TEXT PASSAGE
══════════
Probable Causes and/or Symptoms of High Creatinine in Blood
Kidney Pain: It manifests as pain in the upper back region, under the ribs and common symptoms of kidney pain include painful urination, mild to moderate fever, nausea, vomiting, etc.
Kidney Failure: The diagnosis of kidney failure depends heavily on Creatinine test results. In the early stages, kidney failure presents itself as extreme fatigue, shortness of breath, heart arrhythmia, high blood pressure, etc.
Kidney Infection (Pyelonephritis): It’s usually caused by bacteria entering the urinary tract through the anus or vagina. Infection impairs the ability of the kidneys to filter blood and, in turn, the high blood creatinine levels. Chances of kidney infection are high during pregnancy, unprotected sexual intercourse, diabetes, kidney stones, urinary tract surgery, or use of catheters or in people having a past history of chronic urinary tract infections. Symptoms of the infection are often the same as those experienced in kidney pain. Though kidney infection is fully curable with antibiotics, early detection and treatment are important to prevent its spread to the bloodstream and other parts of the urinary tract.
══════════
Stored data entries
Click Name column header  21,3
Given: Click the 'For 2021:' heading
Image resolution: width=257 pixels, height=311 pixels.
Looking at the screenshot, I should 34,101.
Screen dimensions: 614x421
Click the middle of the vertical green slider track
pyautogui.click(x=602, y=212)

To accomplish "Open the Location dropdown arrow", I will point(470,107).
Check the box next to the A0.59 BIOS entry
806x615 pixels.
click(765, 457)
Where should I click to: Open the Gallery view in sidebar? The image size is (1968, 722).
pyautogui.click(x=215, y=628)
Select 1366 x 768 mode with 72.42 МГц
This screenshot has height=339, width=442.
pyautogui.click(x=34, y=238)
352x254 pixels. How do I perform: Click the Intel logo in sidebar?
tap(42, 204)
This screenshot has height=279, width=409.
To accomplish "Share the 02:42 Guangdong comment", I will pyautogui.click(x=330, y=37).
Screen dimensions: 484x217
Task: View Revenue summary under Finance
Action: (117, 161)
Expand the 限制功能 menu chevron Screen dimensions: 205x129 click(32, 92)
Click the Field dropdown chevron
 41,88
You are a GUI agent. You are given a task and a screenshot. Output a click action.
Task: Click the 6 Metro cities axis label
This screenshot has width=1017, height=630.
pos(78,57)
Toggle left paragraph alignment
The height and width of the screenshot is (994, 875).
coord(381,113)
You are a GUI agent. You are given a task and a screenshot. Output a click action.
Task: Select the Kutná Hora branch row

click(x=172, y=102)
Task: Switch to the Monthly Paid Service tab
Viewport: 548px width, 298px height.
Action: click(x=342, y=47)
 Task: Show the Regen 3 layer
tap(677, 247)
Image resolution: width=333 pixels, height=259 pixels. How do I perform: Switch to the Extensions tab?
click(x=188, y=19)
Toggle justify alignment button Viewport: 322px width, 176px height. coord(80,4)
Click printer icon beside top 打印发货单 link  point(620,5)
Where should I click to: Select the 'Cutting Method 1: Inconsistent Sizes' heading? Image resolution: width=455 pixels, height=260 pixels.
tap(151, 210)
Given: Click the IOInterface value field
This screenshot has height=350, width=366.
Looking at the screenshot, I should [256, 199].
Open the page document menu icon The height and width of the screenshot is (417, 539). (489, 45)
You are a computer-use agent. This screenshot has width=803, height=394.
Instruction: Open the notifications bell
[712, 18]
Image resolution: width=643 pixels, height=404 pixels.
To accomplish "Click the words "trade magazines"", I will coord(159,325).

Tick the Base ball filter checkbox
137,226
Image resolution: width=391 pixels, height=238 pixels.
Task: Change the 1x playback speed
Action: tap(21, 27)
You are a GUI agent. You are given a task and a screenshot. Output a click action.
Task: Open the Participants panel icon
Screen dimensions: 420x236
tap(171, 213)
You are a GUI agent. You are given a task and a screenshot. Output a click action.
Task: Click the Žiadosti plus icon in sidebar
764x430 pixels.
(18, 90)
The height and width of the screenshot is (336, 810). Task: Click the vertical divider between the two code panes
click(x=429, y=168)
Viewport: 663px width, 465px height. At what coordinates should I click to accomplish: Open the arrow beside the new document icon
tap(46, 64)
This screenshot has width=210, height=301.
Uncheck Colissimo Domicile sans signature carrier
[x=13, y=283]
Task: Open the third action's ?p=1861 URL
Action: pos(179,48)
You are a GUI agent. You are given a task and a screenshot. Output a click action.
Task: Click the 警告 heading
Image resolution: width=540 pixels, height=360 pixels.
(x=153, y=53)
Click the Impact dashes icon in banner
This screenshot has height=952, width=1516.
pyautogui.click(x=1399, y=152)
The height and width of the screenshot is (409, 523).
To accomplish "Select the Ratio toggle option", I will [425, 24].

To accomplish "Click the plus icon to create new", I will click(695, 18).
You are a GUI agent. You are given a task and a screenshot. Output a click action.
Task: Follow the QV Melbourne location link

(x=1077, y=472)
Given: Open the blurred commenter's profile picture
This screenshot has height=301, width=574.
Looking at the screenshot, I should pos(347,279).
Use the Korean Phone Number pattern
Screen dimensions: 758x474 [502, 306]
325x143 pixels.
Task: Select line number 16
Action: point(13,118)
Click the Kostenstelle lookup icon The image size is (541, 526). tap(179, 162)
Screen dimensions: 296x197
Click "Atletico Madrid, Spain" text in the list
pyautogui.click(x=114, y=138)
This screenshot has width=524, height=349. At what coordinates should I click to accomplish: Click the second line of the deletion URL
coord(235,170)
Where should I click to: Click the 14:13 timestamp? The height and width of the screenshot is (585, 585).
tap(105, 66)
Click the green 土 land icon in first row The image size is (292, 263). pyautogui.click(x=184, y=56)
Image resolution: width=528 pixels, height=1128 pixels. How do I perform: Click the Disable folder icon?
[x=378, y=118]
══════════
EXPLORE THE MATERIAL
(a) Answer these questions using the creatinine passage:
(i) In what region is kidney pain felt?
(ii) On which test's results does the diagnosis of kidney failure depend heavily?
(iii) With what can kidney infection be fully cured?
(b) List every symptom the creatinine passage names for kidney failure in its early stages.
(c) Reproduce the creatinine passage between "Kidney Infection (Pyelonephritis): It’s" and "the urinary tract.", inclusive.
These lines are separate material and have no connection to the creatinine passage.

SOLUTIONS TO EACH TASK
(a)
(i) In the upper back region, under the ribs.
(ii) The Creatinine test.
(iii) With antibiotics.

(b)
- Extreme fatigue
- Shortness of breath
- Heart arrhythmia
- High blood pressure

(c)
Kidney Infection (Pyelonephritis): It’s usually caused by bacteria entering the urinary tract through the anus or vagina. Infection impairs the ability of the kidneys to filter blood and, in turn, the high blood creatinine levels. Chances of kidney infection are high during pregnancy, unprotected sexual intercourse, diabetes, kidney stones, urinary tract surgery, or use of catheters or in people having a past history of chronic urinary tract infections. Symptoms of the infection are often the same as those experienced in kidney pain. Though kidney infection is fully curable with antibiotics, early detection and treatment are important to prevent its spread to the bloodstream and other parts of the urinary tract.